Row 12: Knit 5 (this is your garter stitch border) then Knit 10, Purl 10 all the way across to the marker. Knit the last 5 stitches (again, garter stitch border).
Rows 13-20 repeat rows 11 & 12
Row 21: Knit 5, Purl 10, Knit 10, Purl 10 etc till maker. Knit last 5 stitches
Row 22: Knit 5, Purl 10, Knit 10 etc till marker. Knit last 5 stitches
Rows 33-40 repeat rows 21 & 22
Rows 41 and on: repeat the pattern from row 11-40
Continue this pattern until the blanket is as long as you like-then Knit every stitch for the last 10 rows.
To break this down for you-you are basically doing a 10 row garter stitch border, then you are always keeping a 5 stitch garter stitch border on both sides of each row. Inside the border you are doing blocks of 10 stitches in stockinette (all knits when you look at it) and 10 in reverse stockinette (all purls when you look at it). Every 10 rows you switch.
Once you get this started, it really is easy to do. You just look at the row below. If it looks like a knit on the side you are on, then knit. If it looks like a purl, then purl. If this causes you problems you could actually place a marker every 10 stitches-but I find that too cumbersome.
When you finish your 10th row, you just have to remember for a single row to do the opposite of what you see beneath (so if you see a purl, you knit etc) then you are back to the same pattern.
This is an easy pattern to adjust. To make it wider just increase the stitches you cast on in multiples of 10. Or you could do bigger rectangles-maybe 20 by 20 for a different look (or 5 by 5 for smaller). Changing the needles sizes up or down one size, or having a slightly different size yarn won’t affect it too much. I like worsted and size 10 because it goes faster. Don’t even try babyweight on size 6’s or something-you’ll either wind up with a tiny blanket or you’ll have to increase the cast on and knit forever!
If all of this seems too intimidating to start with-just pick up some crochet cotton and cast on about 30 stitches on a size 6 or so needle and follow the basic pattern to make yourself a washcloth and see how that goes.

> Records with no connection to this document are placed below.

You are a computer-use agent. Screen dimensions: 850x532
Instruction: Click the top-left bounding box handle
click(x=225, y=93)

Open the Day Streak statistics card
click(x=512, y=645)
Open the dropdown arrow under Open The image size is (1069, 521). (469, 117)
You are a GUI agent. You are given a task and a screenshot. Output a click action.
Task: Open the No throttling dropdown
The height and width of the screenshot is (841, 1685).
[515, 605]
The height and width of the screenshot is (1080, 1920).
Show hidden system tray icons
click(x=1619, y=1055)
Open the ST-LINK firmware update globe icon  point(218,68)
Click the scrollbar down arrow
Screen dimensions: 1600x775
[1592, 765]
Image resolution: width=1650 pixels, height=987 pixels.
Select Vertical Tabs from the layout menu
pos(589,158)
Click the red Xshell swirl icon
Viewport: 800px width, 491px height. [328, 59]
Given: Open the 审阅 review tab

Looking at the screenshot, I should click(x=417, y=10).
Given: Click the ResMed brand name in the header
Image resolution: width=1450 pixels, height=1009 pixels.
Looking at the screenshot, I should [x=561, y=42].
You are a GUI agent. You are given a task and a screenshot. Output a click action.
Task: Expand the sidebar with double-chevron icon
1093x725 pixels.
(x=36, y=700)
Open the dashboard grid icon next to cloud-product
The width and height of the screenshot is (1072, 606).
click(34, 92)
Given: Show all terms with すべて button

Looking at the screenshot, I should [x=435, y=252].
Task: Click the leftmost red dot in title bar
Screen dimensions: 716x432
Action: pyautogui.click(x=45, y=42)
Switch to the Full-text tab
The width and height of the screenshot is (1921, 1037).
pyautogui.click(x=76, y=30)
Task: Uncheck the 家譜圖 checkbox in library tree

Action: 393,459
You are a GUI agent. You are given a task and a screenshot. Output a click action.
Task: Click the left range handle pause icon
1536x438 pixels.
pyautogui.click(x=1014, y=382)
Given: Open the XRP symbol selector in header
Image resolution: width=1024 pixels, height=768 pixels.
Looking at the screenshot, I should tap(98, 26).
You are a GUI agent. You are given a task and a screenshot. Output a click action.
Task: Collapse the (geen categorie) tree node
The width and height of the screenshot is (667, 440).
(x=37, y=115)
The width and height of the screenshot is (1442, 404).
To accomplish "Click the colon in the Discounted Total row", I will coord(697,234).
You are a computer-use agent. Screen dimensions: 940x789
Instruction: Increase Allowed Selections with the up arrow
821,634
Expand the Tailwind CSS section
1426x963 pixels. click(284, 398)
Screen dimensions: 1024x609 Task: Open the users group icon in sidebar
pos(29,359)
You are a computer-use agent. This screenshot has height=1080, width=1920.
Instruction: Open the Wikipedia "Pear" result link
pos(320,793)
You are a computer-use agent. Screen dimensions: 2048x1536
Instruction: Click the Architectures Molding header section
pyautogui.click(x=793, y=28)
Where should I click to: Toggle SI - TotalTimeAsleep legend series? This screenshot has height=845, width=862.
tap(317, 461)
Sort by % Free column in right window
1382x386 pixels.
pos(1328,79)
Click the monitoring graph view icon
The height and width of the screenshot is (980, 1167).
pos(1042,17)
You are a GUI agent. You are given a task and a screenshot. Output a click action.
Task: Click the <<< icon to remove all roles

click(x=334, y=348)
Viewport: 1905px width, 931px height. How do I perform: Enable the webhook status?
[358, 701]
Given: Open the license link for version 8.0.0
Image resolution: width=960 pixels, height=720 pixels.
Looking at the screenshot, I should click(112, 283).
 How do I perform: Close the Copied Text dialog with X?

As a bonus-Basketweave dishcloth idea: Use smaller needles (7 or 8) and cotton yarn (the kitchen cotton they sell at wally world works fine) Cast on about 30 stitches, then follow the basic idea above. Knit 5 rows or so, then knit 5, place a marker, knit 5, purl 5 till the last 5 stitches, place marker, knit 5. Continue the pattern, swapping around the knits and purls after 5 rows. When it looks dishcloth sized, knit a final 5 rows and bind off. Tada! Washcloth.
Or even simpler, just do a solid basketweave with no border and call it good.
*I buy those little plastic rings and use them as markers. This way even if I am zoning out I don’t forget to switch from the 10 stitch knit purl pattern to knitting the last 5 stitches. When I don’t use a marker, sometimes I forget.